ПИСЬМЕННОЕ ЗАДАНИЕ A ▸ Перепишите без изменений фрагмент исходного текста, начиная со слов «В рамках повести» и заканчивая словами «Распутина, Олега Павлова.».

**** ИСХОДНЫЙ ТЕКСТ ****

Именно повесть стала формой передачи широкого, многотрудного характера человека уже не коммунистической формации или идеалов социализма, а человека – со всеми его недостатками, оголённым взглядом на происходящее, на изобличение внутреннего несогласия. В ней, повести, – куда более возможен показ дороги, тянущей сюжет от детства к основному событию. Не устланная, не мощёная, — она подобна тору сквозь непролазные кущи осознаний, переоценок, но чаще – действий по наитию.

Характер русского человека – однодневен, он поглощён задачами «сегодняшнего» дня, потому он весь отдаётся работе. Уходит в неё с головой, будь то Башилов («Где сходится небо с холмами»),  или капитан Хабаров («Казённая сказка»), или Иван Африканович  («Привычное дело»). Потому-то, очнувшись, вынырнув из дел своих и забот, он оказывается потерянным, растерявшимся, не знающим, для чего он всё своё «это» делал. Он – единица. Но, к сожалению, типичная, клонированная советской эпохой, единица.  Обозрением будущего занимается его начальник, который тоже зависим от вышестоящего начальства. И он тоже клонированная особь, – исполнитель воли. Но безвольным, подчиняющимся этого героя уже назвать нельзя. Он, исторически, – бунтарь, а идеологически — «совестливый труженик» (О.Павлов «Казённая сказка»).

Рассказ, в противовес повести, может охватить лишь единую деталь человека-единицы. Но время расширило рамки понимания образа. Отчасти это связано с информационной масштабностью. Человек в повести это уже образ, вобравший в себя состояние эпохи. Он — отражение в зеркале эпохи.

В рамках повести удобнее проследить тропинку одинокого человека, приведшую к гранёному стакану, к заросшему сорняком двору, к подъезду, к могиле. Такими  и показаны характеры русского человека XX-го столетия  в ярких произведениях Виктора Астафьева, Василия Белова, Венедикта Ерофеева, Владимира Маканина, Андрея Платонова, Валентина Распутина, Олега Павлова.

Русская натура в этих произведениях формировались в послевоенное время. Она ещё не отошла от единения с крестьянским происхождением, и уже хлебнула полуголодного и нищего родительского горя, насытившись горсткой зёрен, доставшихся от продразвёрстки, поднимающих на стройках социализма страну. Поднимающих это бремя – до надрыва. Надорвался, рухнул. А страна дальше пошагала, показывая новому поколению светлые горизонты. Только не осталось в этих горизонтах человека прежнего. О нём не вспомнили. Через него перешагнули. Человек – как использованный материал, брошен, забыт. Что ж ему остаётся? На судьбу жаловаться? А кто услышит, акромя Бога? Вот туда и поют, туда и воют, этот воздух и пьют.

О всепрощении – уже было ранее сказано. О героизме тоже. Теперь время пришло, исходя из поступков человека, показать его рану на душе, его брошенность. И воспитательные задачи немного отступили на задки. Оголить необходимо, прежде чем ставить диагноз. Об этом оголении русского характера и говорится в формате повести XXстолетия.

****

ПИСЬМЕННОЕ ЗАДАНИЕ B ▸ Оформите нумерованным списком строки записей от строки со словами «Viewport: 1568px width, 755px» до конца записей включительно, пустые строки опустите. Изображения в ответ не включайте.

**** СОХРАНЁННЫЕ ЗАПИСИ ****

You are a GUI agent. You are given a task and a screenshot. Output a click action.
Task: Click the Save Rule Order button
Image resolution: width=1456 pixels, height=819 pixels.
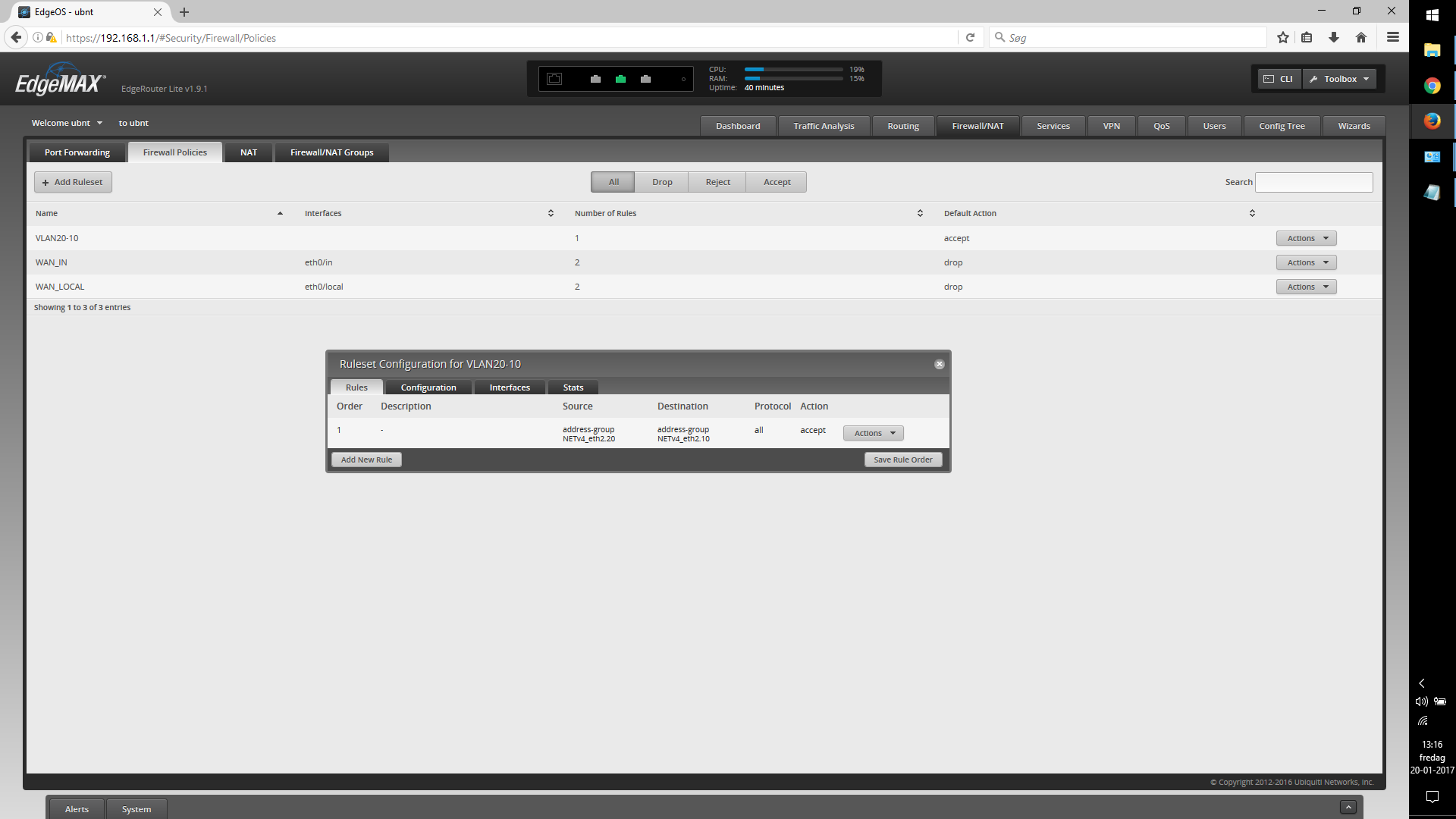click(902, 460)
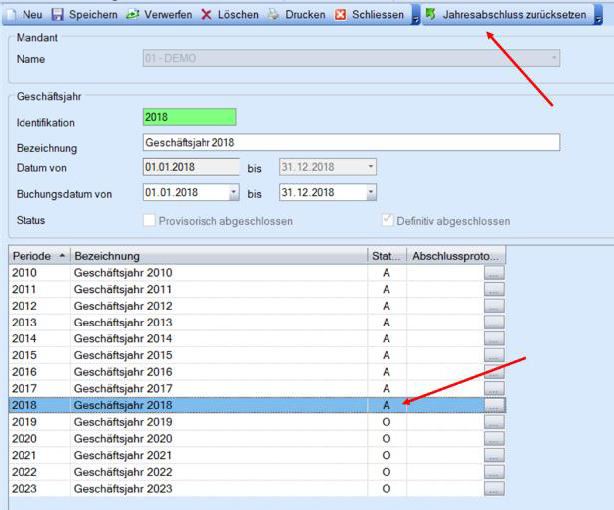
Task: Click the Drucken print icon
Action: (273, 15)
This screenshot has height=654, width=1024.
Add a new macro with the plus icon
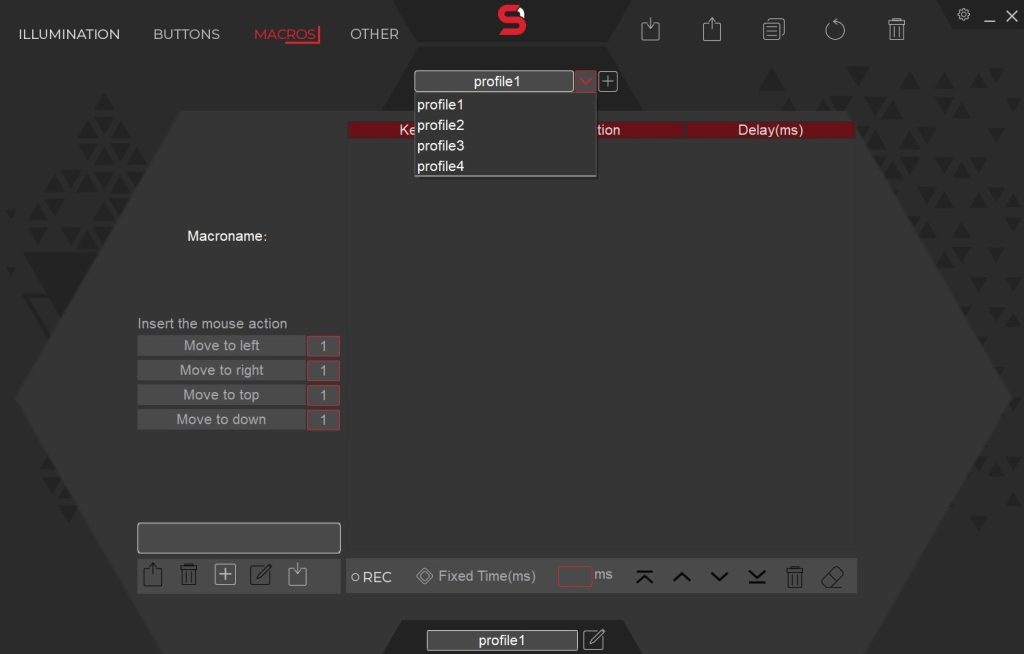pos(225,575)
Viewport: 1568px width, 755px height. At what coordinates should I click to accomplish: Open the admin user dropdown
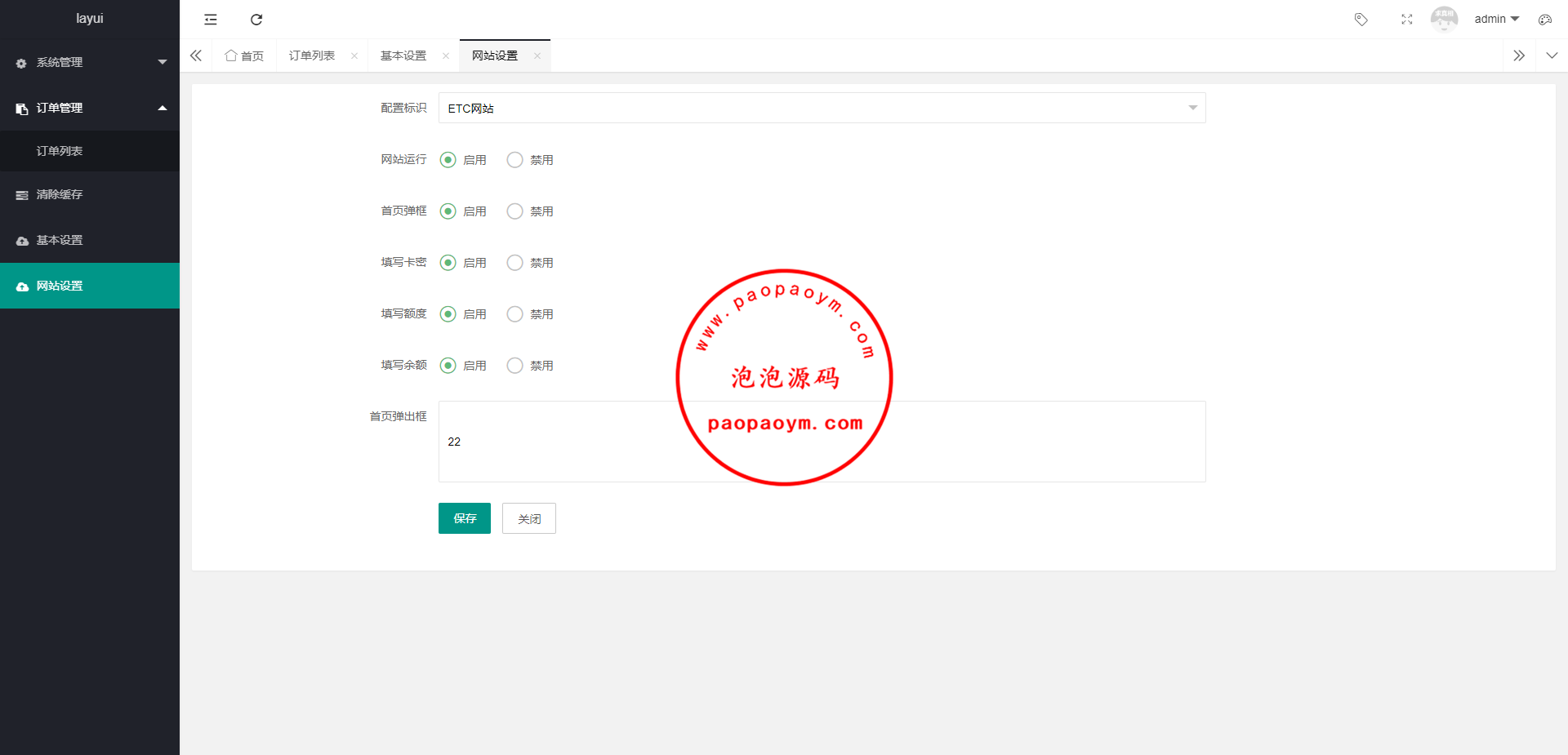[1496, 19]
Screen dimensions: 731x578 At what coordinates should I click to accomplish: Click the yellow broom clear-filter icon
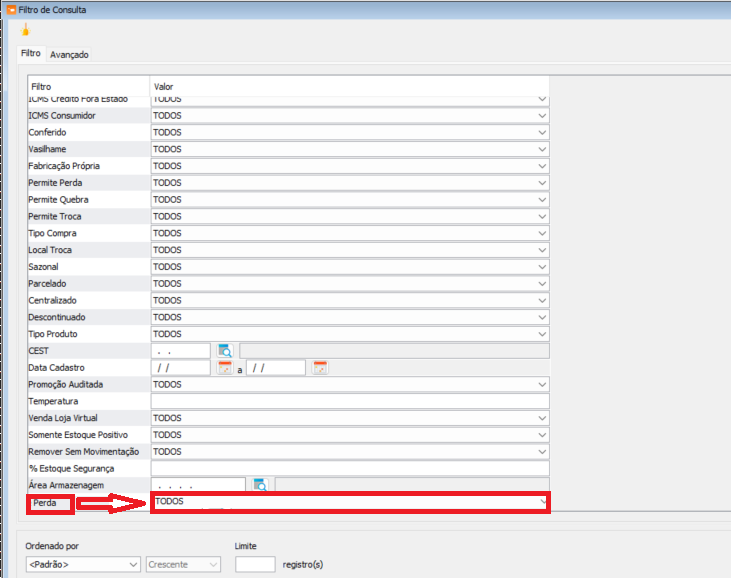click(x=25, y=30)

****

ОТВЕТ A ▸
В рамках повести удобнее проследить тропинку одинокого человека, приведшую к гранёному стакану, к заросшему сорняком двору, к подъезду, к могиле. Такими  и показаны характеры русского человека XX-го столетия  в ярких произведениях Виктора Астафьева, Василия Белова, Венедикта Ерофеева, Владимира Маканина, Андрея Платонова, Валентина Распутина, Олега Павлова.

ОТВЕТ B ▸
1. Viewport: 1568px width, 755px height. At what coordinates should I click to accomplish: Open the admin user dropdown
2. [1496, 19]
3. Screen dimensions: 731x578 At what coordinates should I click to accomplish: Click the yellow broom clear-filter icon
4. click(x=25, y=30)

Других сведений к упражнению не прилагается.